Spirituellement, j’avais beaucoup d’attentes, débarquant dans un pays si chargé d’histoire chrétienne. Et je crois que pour des gens qui viennent quelques jours en Arménie, assister à une messe ici est tout à fait extraordinaire, la liturgie est d’une grande beauté et pratiquement inchangée depuis le IVème siècle !
Mais pour parler sans langue de bois, le décorum a pris le pas sur l’intériorité dans ce pays où le communisme a fait de ravages et où l’on se dit chrétien par affirmation culturelle plus que par profonde conviction, ce qui conduit à des comportements dogmatiques où la charité est souvent absente. Je crois que l’Arménie a profondément besoin de nos prières pour retrouver le feu de son baptême.

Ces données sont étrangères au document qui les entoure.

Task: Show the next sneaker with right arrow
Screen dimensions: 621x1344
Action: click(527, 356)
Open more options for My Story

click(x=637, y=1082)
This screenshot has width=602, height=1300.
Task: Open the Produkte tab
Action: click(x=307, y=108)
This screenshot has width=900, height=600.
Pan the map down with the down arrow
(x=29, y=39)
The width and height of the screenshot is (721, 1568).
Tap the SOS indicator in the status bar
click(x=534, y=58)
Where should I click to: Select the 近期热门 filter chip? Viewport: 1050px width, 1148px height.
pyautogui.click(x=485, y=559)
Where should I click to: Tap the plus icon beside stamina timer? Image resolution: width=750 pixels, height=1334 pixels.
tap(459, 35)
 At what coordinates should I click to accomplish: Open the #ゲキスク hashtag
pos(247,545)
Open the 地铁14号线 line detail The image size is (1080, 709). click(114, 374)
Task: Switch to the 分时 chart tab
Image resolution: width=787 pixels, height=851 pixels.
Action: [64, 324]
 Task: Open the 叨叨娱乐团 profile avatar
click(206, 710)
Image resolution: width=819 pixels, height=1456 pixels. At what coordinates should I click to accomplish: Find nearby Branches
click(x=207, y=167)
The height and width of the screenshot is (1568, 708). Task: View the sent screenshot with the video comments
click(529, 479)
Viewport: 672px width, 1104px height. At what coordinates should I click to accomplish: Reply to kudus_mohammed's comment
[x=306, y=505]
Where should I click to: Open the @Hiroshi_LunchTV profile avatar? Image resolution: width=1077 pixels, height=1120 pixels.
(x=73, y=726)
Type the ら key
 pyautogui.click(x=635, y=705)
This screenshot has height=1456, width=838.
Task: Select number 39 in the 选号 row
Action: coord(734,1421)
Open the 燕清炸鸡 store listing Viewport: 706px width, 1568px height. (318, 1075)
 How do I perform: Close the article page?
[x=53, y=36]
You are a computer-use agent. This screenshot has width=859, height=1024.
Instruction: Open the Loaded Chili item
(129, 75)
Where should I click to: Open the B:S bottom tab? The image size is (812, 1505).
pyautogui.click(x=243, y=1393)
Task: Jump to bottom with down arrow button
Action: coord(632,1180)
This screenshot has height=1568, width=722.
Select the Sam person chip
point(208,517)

De plus, au bout de quelques mois, l’on s’aperçoit que la liturgie romaine nous manque et que la barrière de la langue est aussi un frein dans la prière. D’autant plus que les arméniens aiment à dire et répéter des prières, le silence est quelque chose d’assez peu présent. Il faut donc arriver à dépasser cette sécheresse spirituelle et à l’offrir avec confiance. Pas toujours simple… J’offre donc ma journée et mon quotidien simplement en sachant que Dieu agit dans le concret de nos vies.
A votre retour en France, quelle suite compterez-vous donner à cette expérience ?
Dans le cadre de nos actions, nous avons eu à cœur de soutenir financièrement l’ensemble des projets des Sœurs d’Arménie, par le biais de levées de fonds au travers d’une structure associative intitulés « Notre Arménie ». Cette association, qui s’est créée au travers de notre action et du concours d’un couple de parents ayant adopté une petite arménienne, a pour objectif de subvenir aux besoins des plus défavorisés d’Arménie : enfants, personnes âgées, familles en difficultés.
Cette année en Arménie est donc pour nous le commencement d’une aventure qui nous amènera nous l’espérons, grâce au concours de tous, vers le bien-être de plus en plus d’enfants, hommes et femmes d’Arménie.